=== Data extract ===

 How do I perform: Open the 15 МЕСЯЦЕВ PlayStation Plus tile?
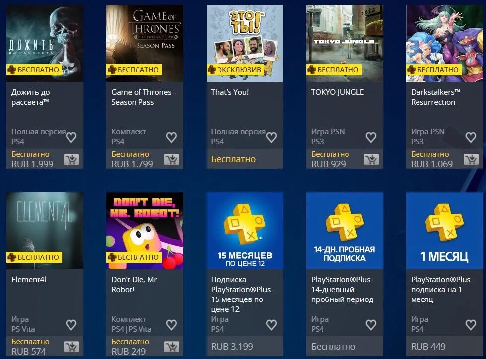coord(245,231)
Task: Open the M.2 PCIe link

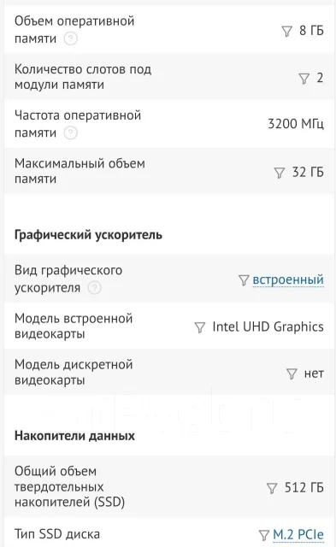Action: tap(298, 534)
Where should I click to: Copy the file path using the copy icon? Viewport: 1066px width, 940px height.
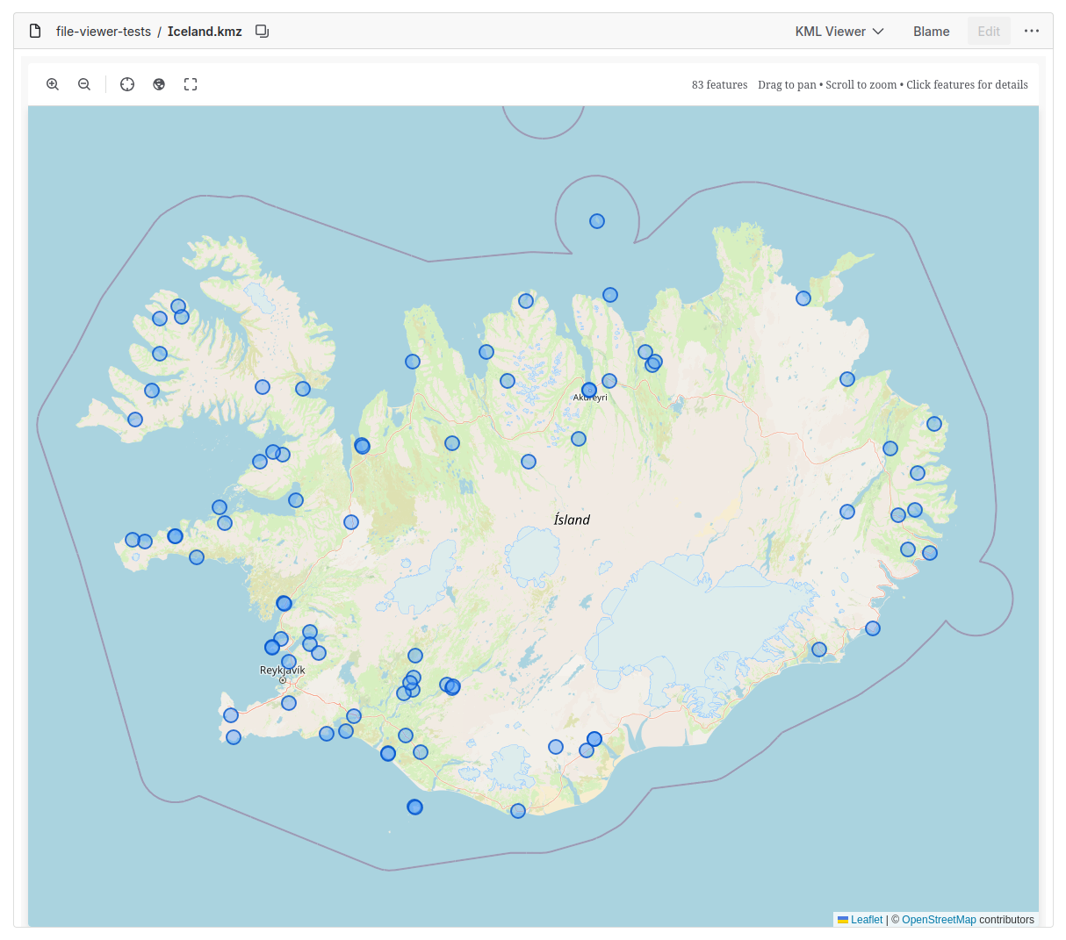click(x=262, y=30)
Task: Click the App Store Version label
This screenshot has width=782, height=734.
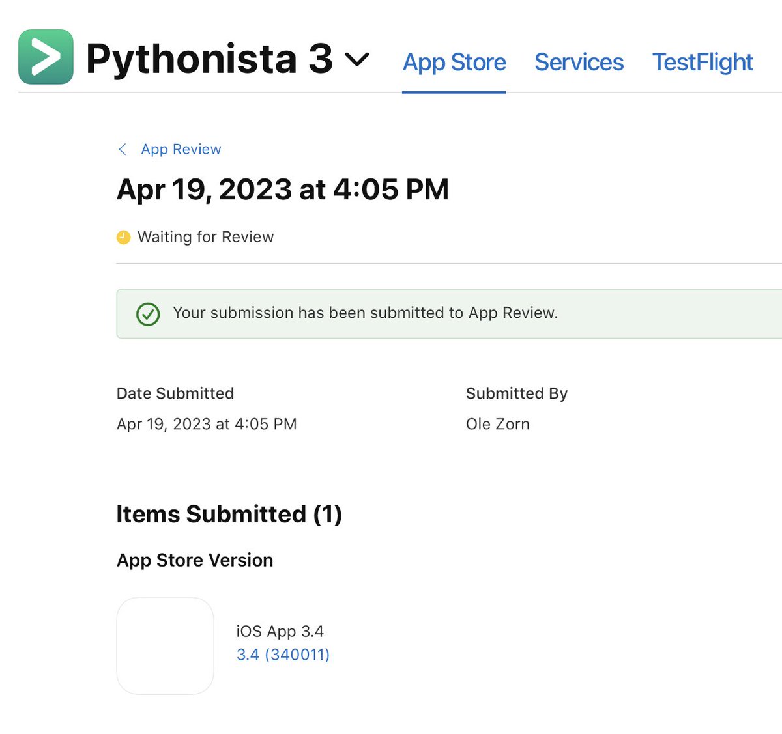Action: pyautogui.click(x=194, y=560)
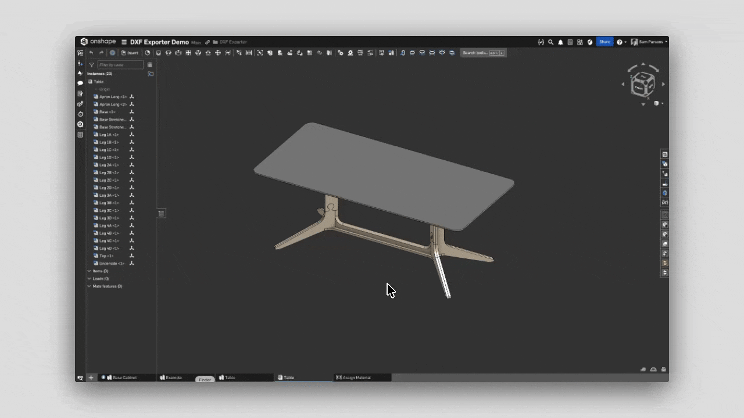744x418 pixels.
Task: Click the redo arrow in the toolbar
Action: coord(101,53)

===

What is needed is an exact transcription of the lines from the one holding "Task: Open the M.2 PCIe link" to the end of the data, with every picture left out.

Task: Open the M.2 PCIe link

Action: tap(298, 534)
Where should I click to: Copy the file path using the copy icon? Viewport: 1066px width, 940px height.
click(x=262, y=30)
Task: Click the App Store Version label
This screenshot has width=782, height=734.
Action: pyautogui.click(x=194, y=560)
744x418 pixels.
Task: Click the redo arrow in the toolbar
Action: coord(101,53)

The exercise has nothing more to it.